A month later, I was visiting my family for Sunday night dinner and they were hosting the Sister Missionaries. Near the end of the visit while we were chatting about their missionary experience so far (one of the sisters was going to be released within a month), I casually mentioned that I briefly entertained the thought about being a missionary--in that same instant my dad looked at me and said that he thought I should go on a mission. Hook, line, sinker.
The next day I went to my bishop about starting my papers.
Getting my papers together was NOT easy, but it was also not difficult. Every step along the way, I definitely hit road block after road block, but the most amazing thing would happen where if I would stand still for just a moment, exercising faith and patience, the Lord would direct my path. He would give me guidance and let me know where to look, who to ask, or to just keep my head up and wait. In the end, it always worked out. I have never felt more sure about any decision in my entire life than the fact that every broken road was leading me to this moment in my life.
After two months of getting my papers together (one of those months I slacked and didn't really do as much as I should), I finally had my final interview with President Dorney, my stake president, on Aug. 4 at 6 PM. He asked me if I was prepared to represent the Savior Jesus Christ and to invite others to come unto Christ and if I was worthy to do so. I told him that I believed that I was and I told the Brethren (in my application) that I would prepare myself to serve wherever I am called "unconditionally".
After the interview, I waited. And waited. And waited for what felt like an eternity until Aug. 24 when my mission call came in the mail. That was one exciting day! During my waiting period, I was plagued with the idea that I would be found to be too old to serve--being 28, that is a full decade older than elders and nine years older than the sisters--or that they would just keep reshuffling me because I wouldn't be a good fit for a single one of the 409 missions throughout the world. Holding that envelope in my hand was the best feeling in the world.
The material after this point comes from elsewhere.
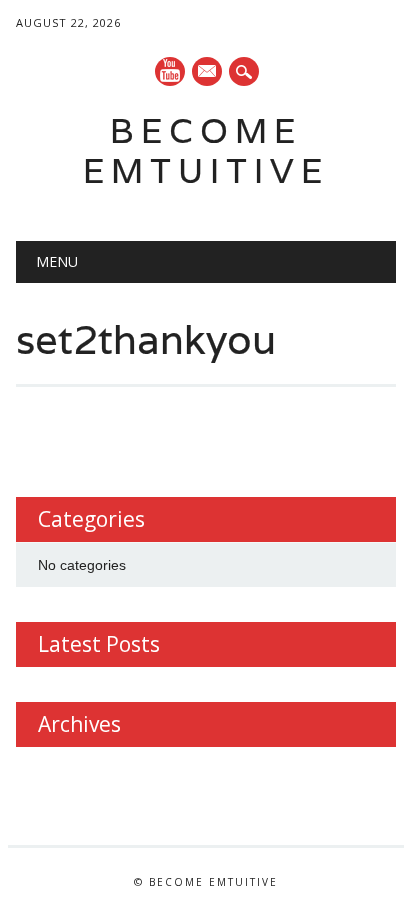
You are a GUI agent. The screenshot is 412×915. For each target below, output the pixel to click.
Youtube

I would not open my mission call right away, though. I promised my dad that I wanted him to read it, so I would wait for him to make it back into town; how could I read it any other way when he was a major reason for me finally submitting my papers? On Aug. 29, a Saturday, my dad was back in town, my family was available as everyone had taken the day off weeks earlier to scheduled for a family photo session, and all my friends were gathered to share with me in the experience of learning where I would serve my mission.
"Dear Sister Olsen:
"You are hereby called to serve as a missionary of The Church of Jesus Christ of Latter-day Saints. You are assigned to labor in the Mongolia Ulaanbaatar Mission. It is anticipated that you will serve for a period of 18 month.
"You should report to the Provo Missionary Training Center on Wednesday, January 6, 2016. You will prepare to preach the gospel in the Mongolian language. Your assignment may be modified according to the needs of the mission president.